Here is the official plot summary from Sony pictures:

"Mega-tough Ving Rhames (Mission: Impossible II) and Gary Oldman (Hannibal) set Reno, Nevada, on fire in the most explosive thrill ride of the year. Loaded with awesome effects, packed with action and also starring Kerry Washington (Save the Last Dance) and Brian Cox (X2, Adaptation). When his sister turns up missing, retired homicide detective Eddie Burns (Rhames) finds himself back on the job and hot on the trail of a sadistic monster (Oldman). But as he finds himself being pulled deeper and deeper into the dangerous world of pornography and drugs, Burns soon discovers that he has a great deal in common with the prey that he's stalking. And as the renegade lawman squares off with evil personified in the ultimate battle, one man will be punished, one man will be liberated but both men will be changed forever!"


Brianna Banks and Jessica Drake are naked (mostly bum exposure) as two porn actresses relaxing between scenes.

There is an unidentified naked man in a bedroom scene.

I guess that Sin may have been conceived as a theatrical release. It is rare to see a STV with Gary Oldman, Ving Rhames, and Brian Cox.

Unfortunately, it isn't much good, a predictable tale of a drug lord (Oldman) who plots revenge against a retired Reno cop (Rhames) because the cop caused Drug Guy's innocent brother to commit suicide. It is characterized by one-dimensional over-the-top performances and graphically stylized violence. In the best scene, Gary Oldman nails the Vinger's hand to an altar, then makes him watch a video of his sister being raped, while Oldman sets the church on fire. Fun stuff.

DVD info from Amazon

  • widescreen anamorphic

  • no significant features.

This is the second collaboration between writer Tim Willocks and director Michael Stevens. Based on the IMDB comments, the other one (Bad City Blues) is also quite disappointing, so weak that it isn't even available on home media. These two films represent Stevens's only efforts as a director.

Willocks seems to do fine on his own. Amazingly, he also the man who wrote Swept from the Sea, a thoughtful and respected costume drama based on a Joseph Conrad story.

The Critics Vote ...

  • No reviews online.

The People Vote ...

The meaning of the IMDb score: 7.5 usually indicates a level of excellence equivalent to about three and a half stars from the critics. 6.0 usually indicates lukewarm watchability, comparable to approximately two and a half stars from the critics.

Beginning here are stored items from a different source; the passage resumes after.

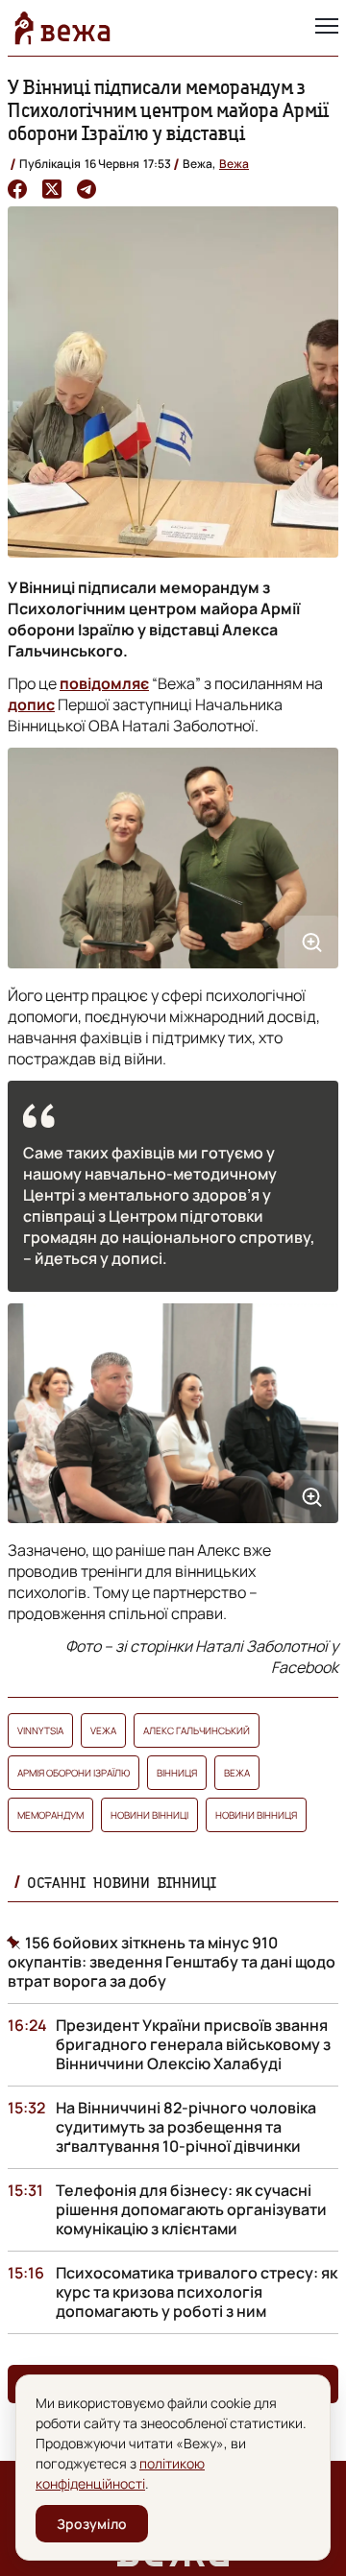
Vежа (103, 1730)
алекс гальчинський (196, 1730)
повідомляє (104, 683)
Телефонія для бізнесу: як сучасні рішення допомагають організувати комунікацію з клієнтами (191, 2209)
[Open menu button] (326, 27)
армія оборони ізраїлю (73, 1772)
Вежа (234, 163)
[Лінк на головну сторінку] (62, 28)
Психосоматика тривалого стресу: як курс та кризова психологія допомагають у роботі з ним (196, 2292)
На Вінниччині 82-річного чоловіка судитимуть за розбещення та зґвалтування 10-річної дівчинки (186, 2127)
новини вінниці (149, 1815)
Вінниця (177, 1772)
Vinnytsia (40, 1730)
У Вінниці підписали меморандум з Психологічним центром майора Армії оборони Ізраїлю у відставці (168, 110)
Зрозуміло (92, 2524)
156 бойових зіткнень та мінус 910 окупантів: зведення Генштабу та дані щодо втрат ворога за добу (171, 1962)
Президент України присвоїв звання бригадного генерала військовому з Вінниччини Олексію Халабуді (193, 2044)
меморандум (50, 1815)
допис (31, 704)
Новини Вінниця (256, 1815)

The fives are generally not worthwhile unless they are really your kind of material, equivalent to about a two star rating from the critics, or a C- from our system. Films rated below five are generally awful even if you like that kind of film - this score is roughly equivalent to one and a half stars from the critics or a D on our scale. (Possibly even less, depending on just how far below five the rating is.

My own guideline: A means the movie is so good it will appeal to you even if you hate the genre. B means the movie is not good enough to win you over if you hate the genre, but is good enough to do so if you have an open mind about this type of film. C means it will only appeal to genre addicts, and has no crossover appeal. (C+ means it has no crossover appeal, but will be considered excellent by genre fans, while C- indicates that it we found it to be a poor movie although genre addicts find it watchable). D means you'll hate it even if you like the genre. E means that you'll hate it even if you love the genre. F means that the film is not only unappealing across-the-board, but technically inept as well. Any film rated C- or better is recommended for fans of that type of film. Any film rated B- or better is recommended for just about anyone. We don't score films below C- that often, because we like movies and we think that most of them have at least a solid niche audience. Now that you know that, you should have serious reservations about any movie below C-.

Based on this description, this is a D.